667@lemmy.radio 3 weeks agoAll fair points, and not an odd question.
I’ll say I’m trying to get a radiogram from the US to the destination country affected by a natural disaster. I am confident they are fine, but public service can take some time to get restored and I’d like to get a simple message to them so we can establish a very basic two-way via radiogram. The first message from me to them is a “this is a radiogram and for as long as public utilities are unavailable, you can contact the ham who delivered this message to let me know how you are doing.”

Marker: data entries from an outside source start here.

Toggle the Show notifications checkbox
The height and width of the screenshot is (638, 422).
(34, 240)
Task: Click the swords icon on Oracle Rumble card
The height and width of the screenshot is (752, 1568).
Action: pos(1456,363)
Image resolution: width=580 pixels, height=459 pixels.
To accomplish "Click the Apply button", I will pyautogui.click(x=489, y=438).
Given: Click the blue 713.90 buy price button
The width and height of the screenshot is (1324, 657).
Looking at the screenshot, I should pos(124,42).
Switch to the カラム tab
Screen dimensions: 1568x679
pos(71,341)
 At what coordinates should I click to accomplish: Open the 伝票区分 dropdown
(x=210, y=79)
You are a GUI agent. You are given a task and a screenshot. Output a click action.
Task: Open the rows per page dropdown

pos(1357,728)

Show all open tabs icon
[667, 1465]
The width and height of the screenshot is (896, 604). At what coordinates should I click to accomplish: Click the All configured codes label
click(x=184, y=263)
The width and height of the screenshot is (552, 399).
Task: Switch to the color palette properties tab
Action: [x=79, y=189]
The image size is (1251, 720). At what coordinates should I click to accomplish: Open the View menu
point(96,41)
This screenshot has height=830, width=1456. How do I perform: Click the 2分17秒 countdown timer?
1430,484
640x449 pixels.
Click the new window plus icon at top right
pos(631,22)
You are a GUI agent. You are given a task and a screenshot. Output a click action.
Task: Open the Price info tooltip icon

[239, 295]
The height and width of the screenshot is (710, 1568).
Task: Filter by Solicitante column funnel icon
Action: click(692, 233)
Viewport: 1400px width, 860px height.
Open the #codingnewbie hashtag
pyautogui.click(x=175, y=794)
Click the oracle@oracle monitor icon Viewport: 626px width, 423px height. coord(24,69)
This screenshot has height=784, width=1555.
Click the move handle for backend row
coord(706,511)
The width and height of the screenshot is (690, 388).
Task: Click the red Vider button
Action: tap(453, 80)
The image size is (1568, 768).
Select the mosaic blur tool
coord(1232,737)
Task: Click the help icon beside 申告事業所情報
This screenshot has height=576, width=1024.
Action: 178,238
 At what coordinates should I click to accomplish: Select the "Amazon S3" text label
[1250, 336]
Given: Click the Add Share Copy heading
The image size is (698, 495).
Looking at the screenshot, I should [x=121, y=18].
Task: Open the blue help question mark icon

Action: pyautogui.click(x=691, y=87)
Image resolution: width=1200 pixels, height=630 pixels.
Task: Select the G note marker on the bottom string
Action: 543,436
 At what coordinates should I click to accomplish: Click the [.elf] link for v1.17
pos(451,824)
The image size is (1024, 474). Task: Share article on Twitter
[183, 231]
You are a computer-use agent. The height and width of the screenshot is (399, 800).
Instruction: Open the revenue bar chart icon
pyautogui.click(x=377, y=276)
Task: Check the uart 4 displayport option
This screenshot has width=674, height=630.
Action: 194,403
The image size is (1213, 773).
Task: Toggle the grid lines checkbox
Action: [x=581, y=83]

I’m in a similar way that I can’t get on HF :/
g0dub@lemmy.sdf.org 2 weeks ago
So an Internet injection point for radiograms is nts2.arrl.org/radiogram/ but… Remember the US licence conditions and agreements limit which countries are US amateur can sent traffic to third parties. Depending on your destination they may not be able to send it. Beyond that, there is not always an organisation in your destination country to accept or relay that traffic :-(
667@lemmy.radio 2 weeks ago
Thank you for this suggestion. ARRL was my first stop, and then Radio Relay Int’l. As you mentioned, third-party traffic is the biggest limfac, which is exactly the second hurdle I bumped into.
For all our hurrahs for amateur radio use in emcomm, it seems to have fallen wildly short in the instance I needed to use it.
We have to find a better way, including the politics of it.